Text and item location entries:

● ● ● ●

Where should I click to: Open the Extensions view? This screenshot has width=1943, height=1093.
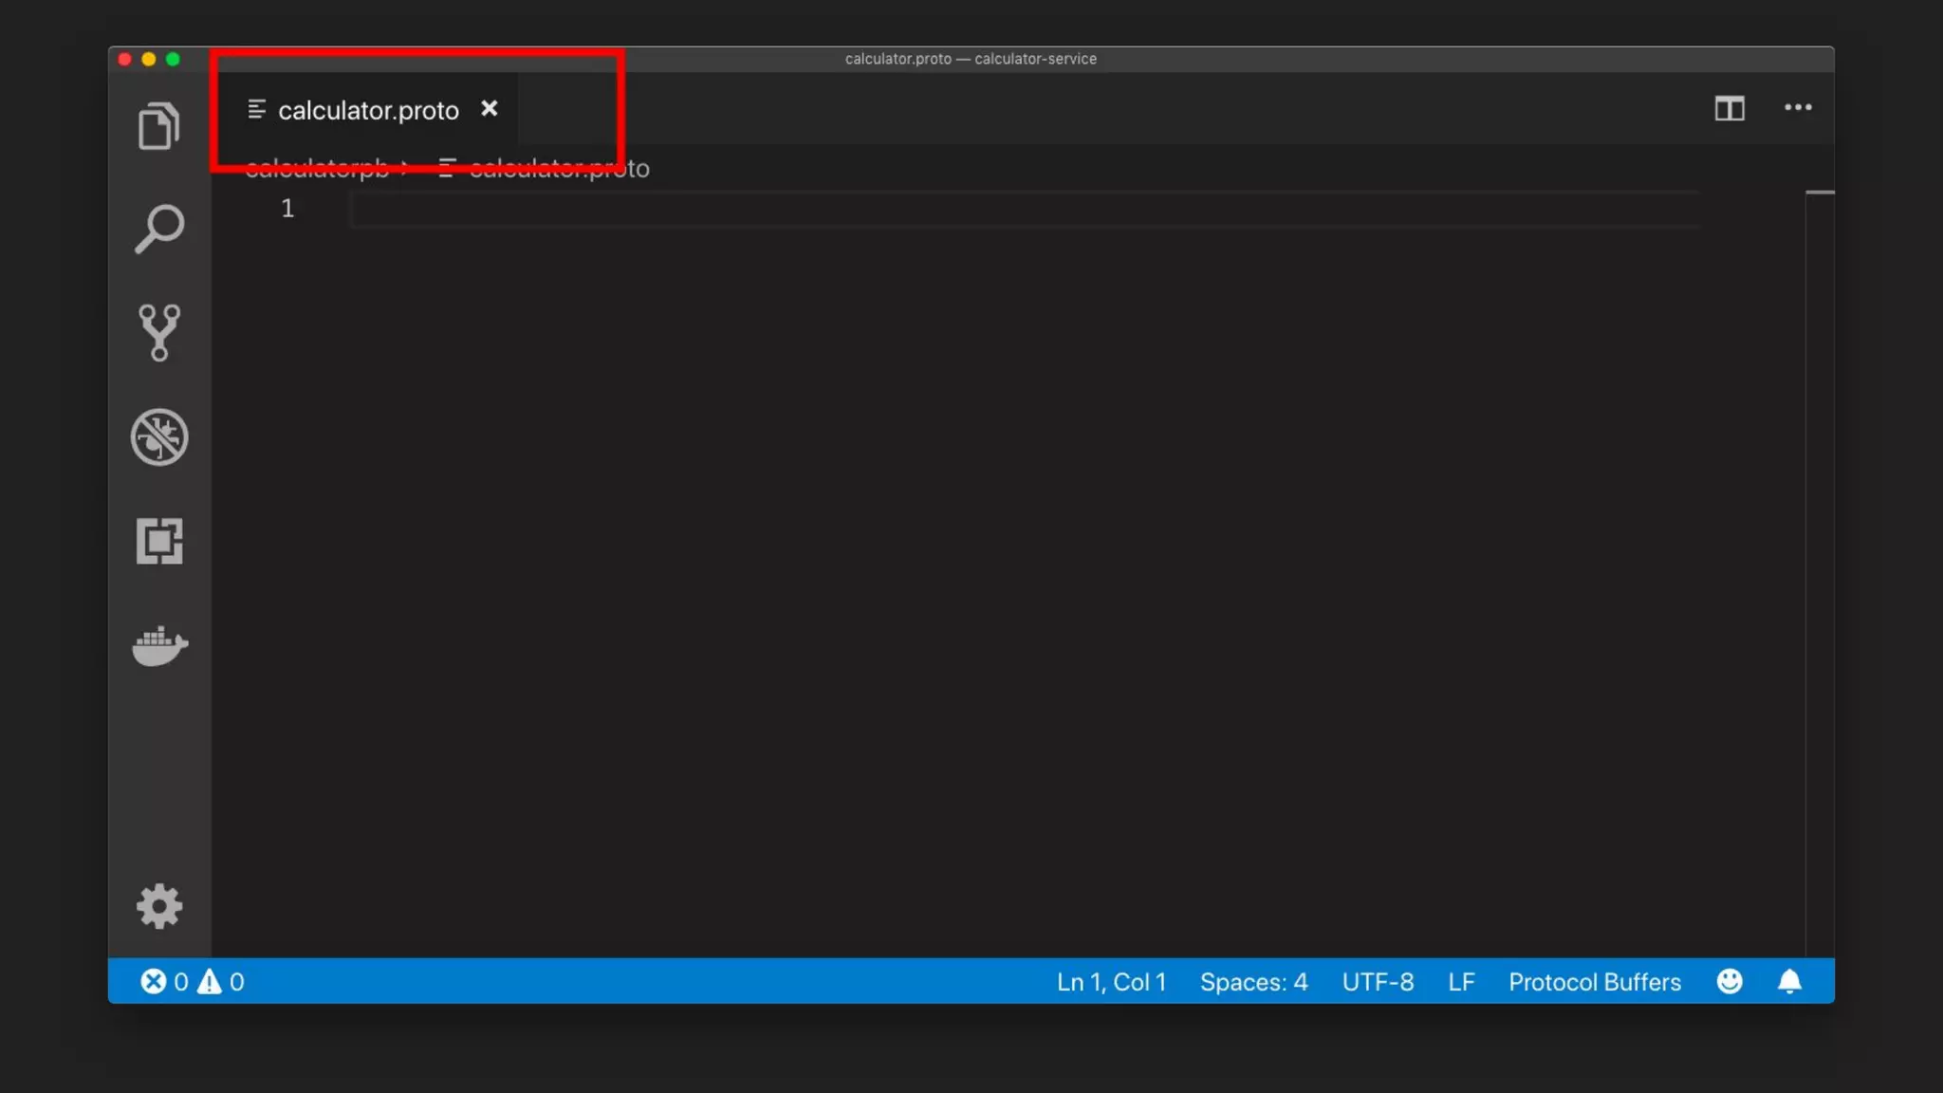tap(158, 541)
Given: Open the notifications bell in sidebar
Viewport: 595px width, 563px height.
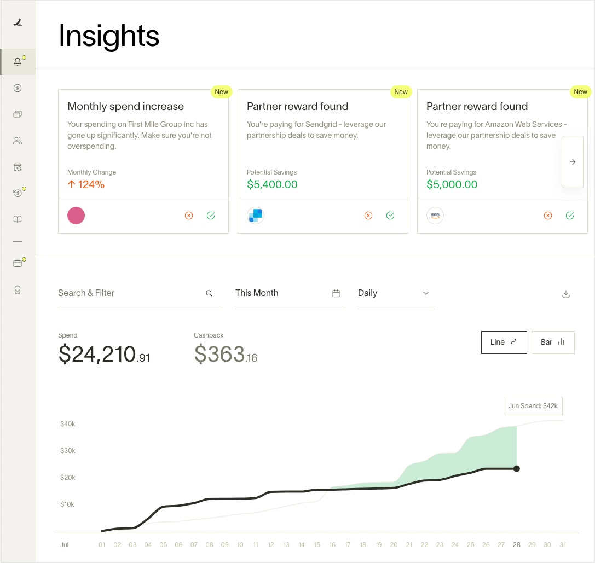Looking at the screenshot, I should (18, 61).
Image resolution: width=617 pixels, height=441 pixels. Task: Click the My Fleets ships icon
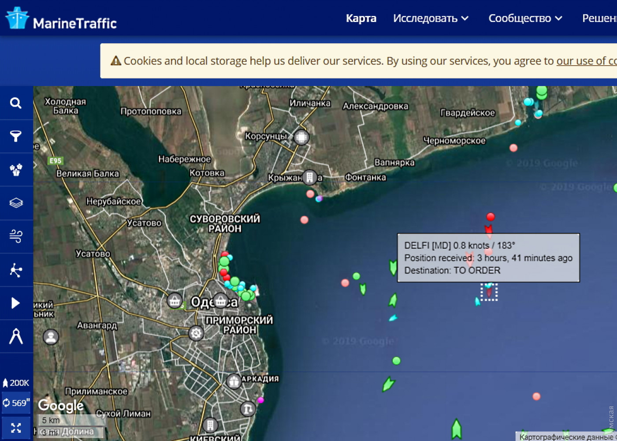16,170
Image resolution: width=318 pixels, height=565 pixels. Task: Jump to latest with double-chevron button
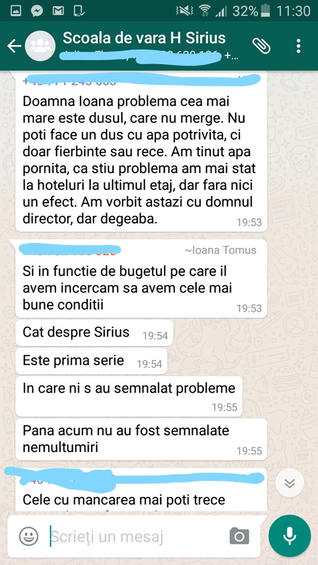(290, 483)

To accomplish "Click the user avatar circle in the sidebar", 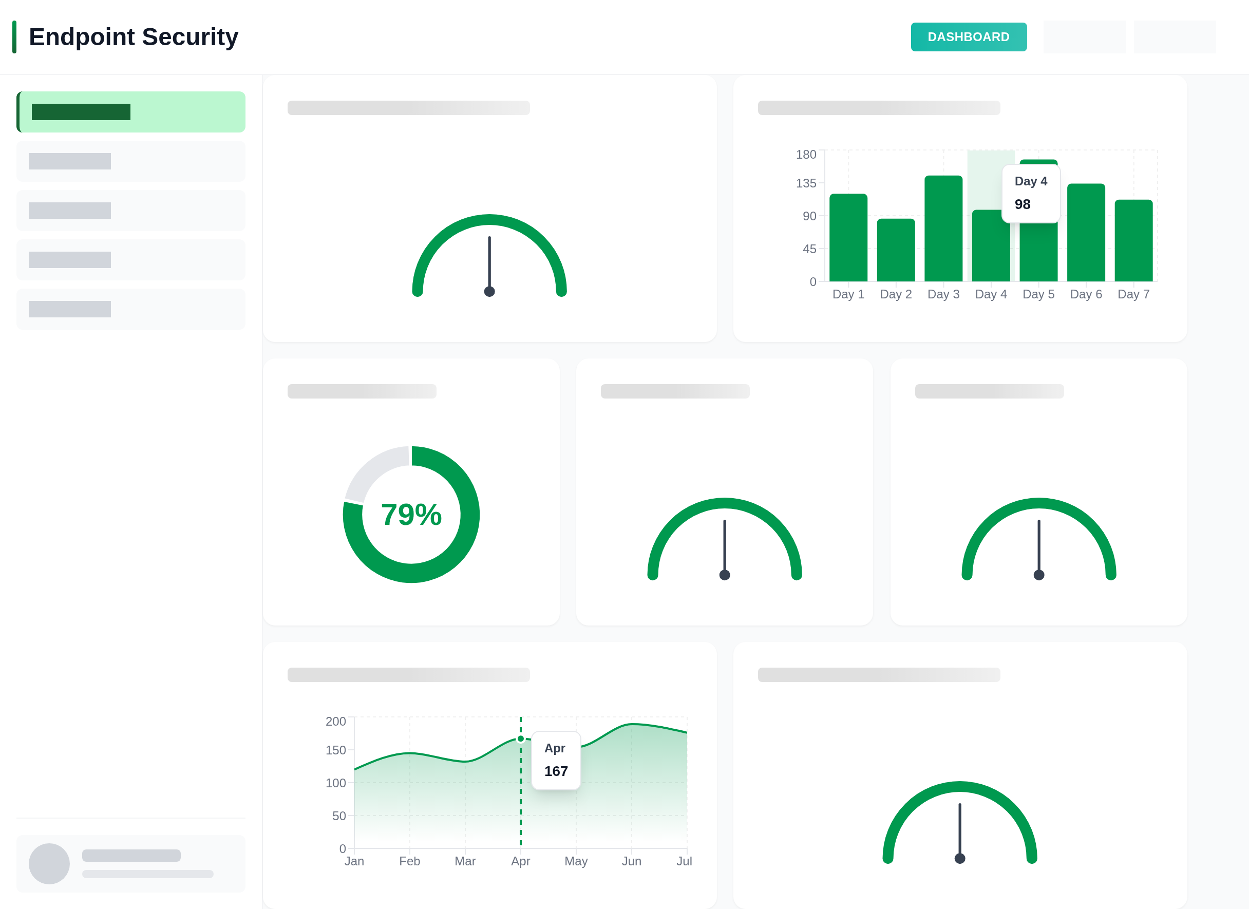I will [49, 863].
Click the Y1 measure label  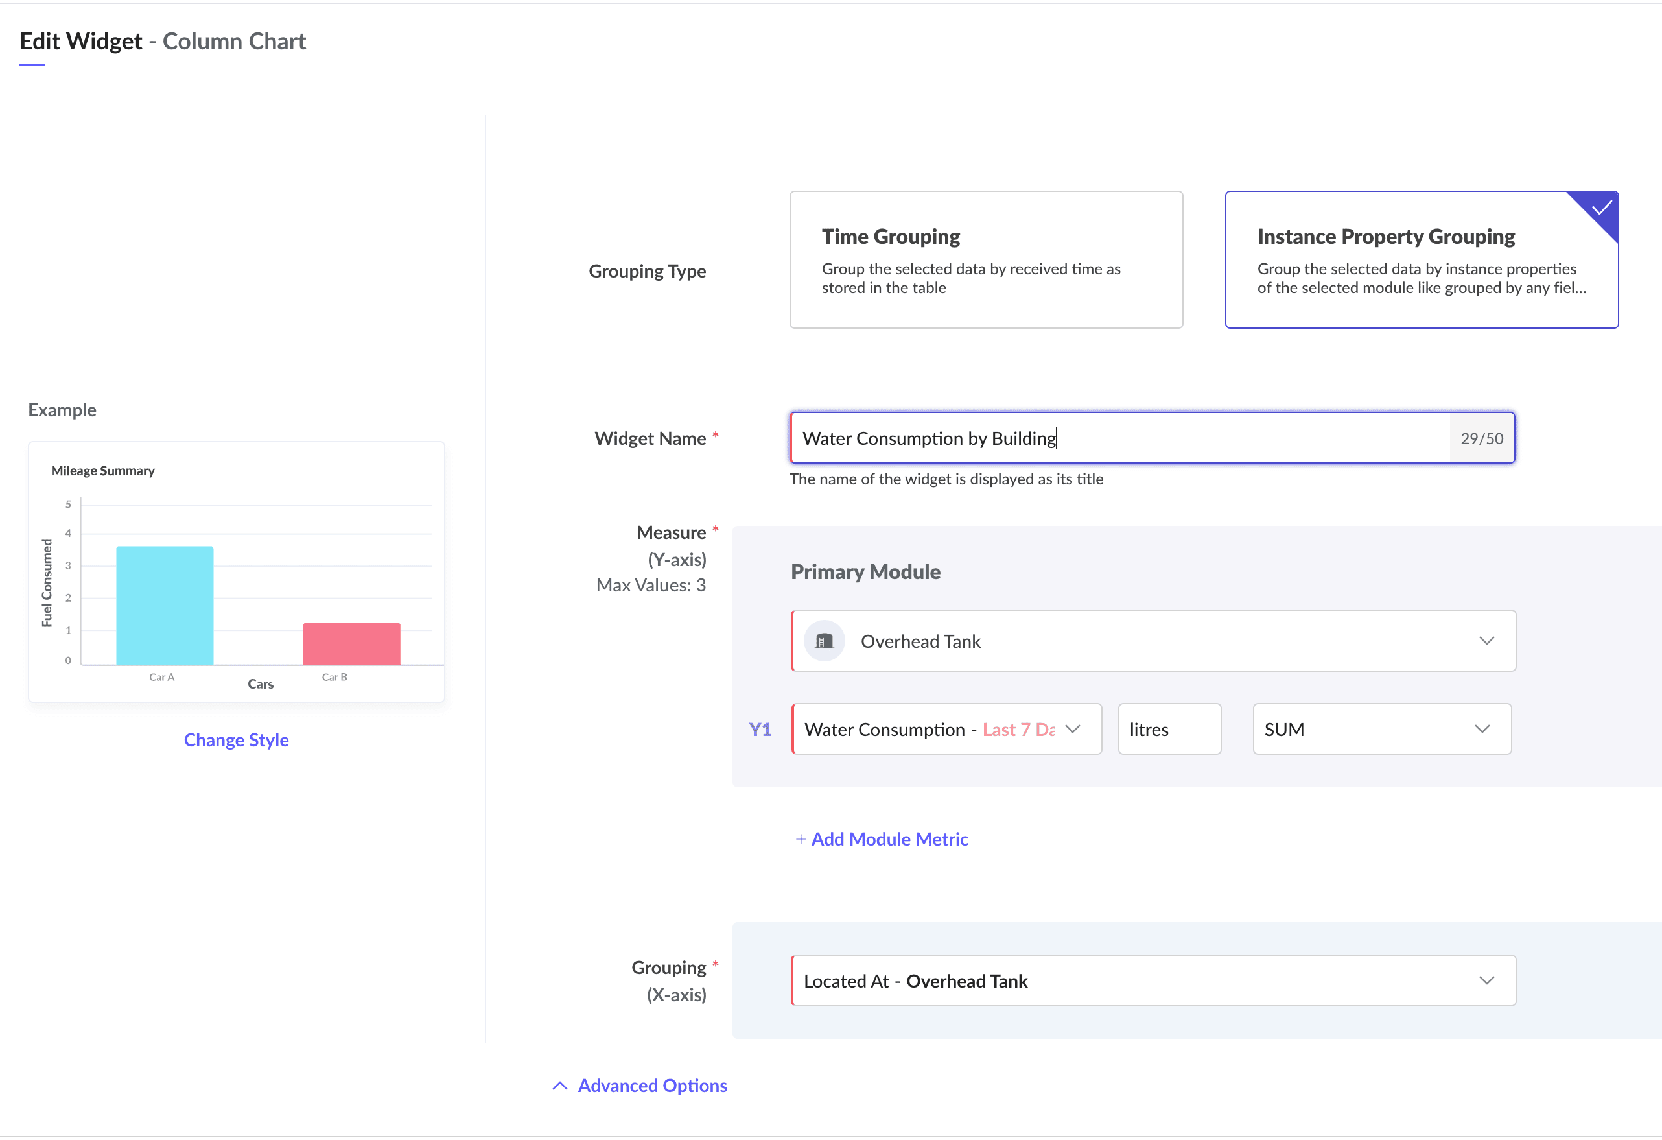760,729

● ● ● ●

Can you render the items, from the start of the list through the line containing "Looking at the screenshot, I should (18, 61).", as a two-column CSV with the headers instruction and location? Give one row per item with its text and its answer, each in a single quoted field with line breaks replaced by spaces, and leave out the pictures.

instruction,location
"Where should I click to: Open the Extensions view? This screenshot has width=1943, height=1093.","tap(158, 541)"
"Given: Open the notifications bell in sidebar Viewport: 595px width, 563px height.","Looking at the screenshot, I should (18, 61)."